### AIM OF THE TASK
Your task is to give the records again exactly. Leave each picture out.

### INPUT DATA
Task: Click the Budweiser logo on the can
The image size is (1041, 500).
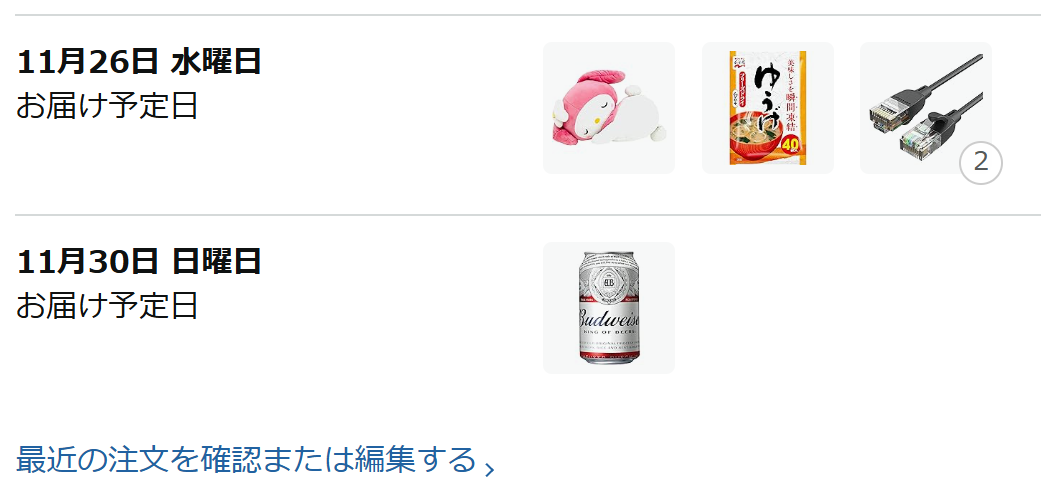Action: pos(609,315)
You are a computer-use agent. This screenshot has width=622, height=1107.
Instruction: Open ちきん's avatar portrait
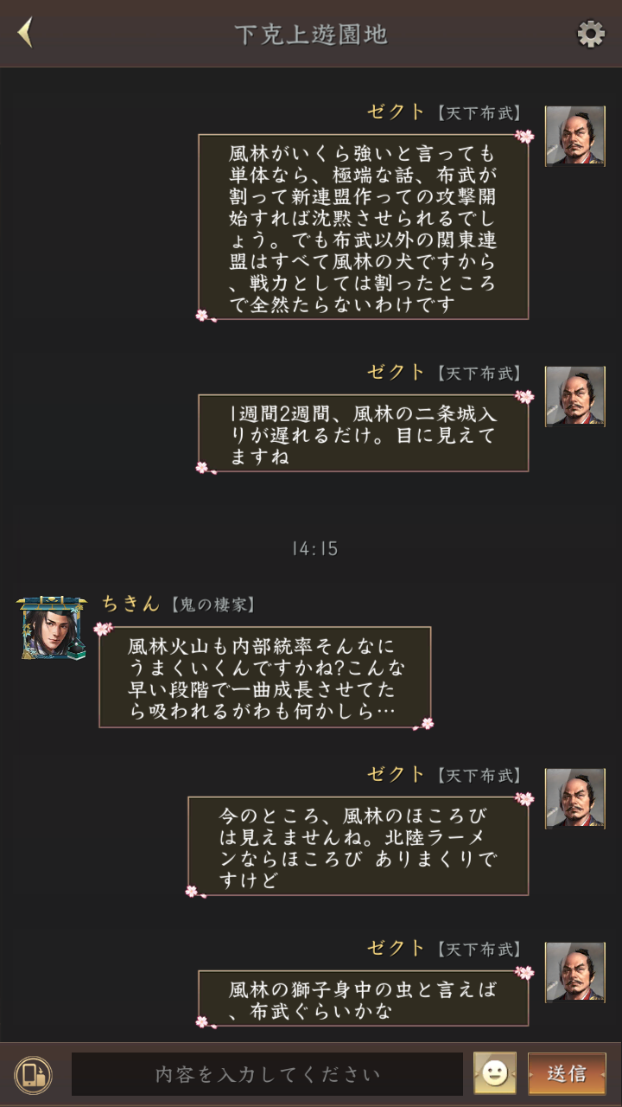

### EXERCISE RESPONSE
Task: Click the Budweiser logo on the can
The image size is (1041, 500).
Action: pos(609,315)
You are a computer-use agent. This screenshot has width=622, height=1107.
Instruction: Open ちきん's avatar portrait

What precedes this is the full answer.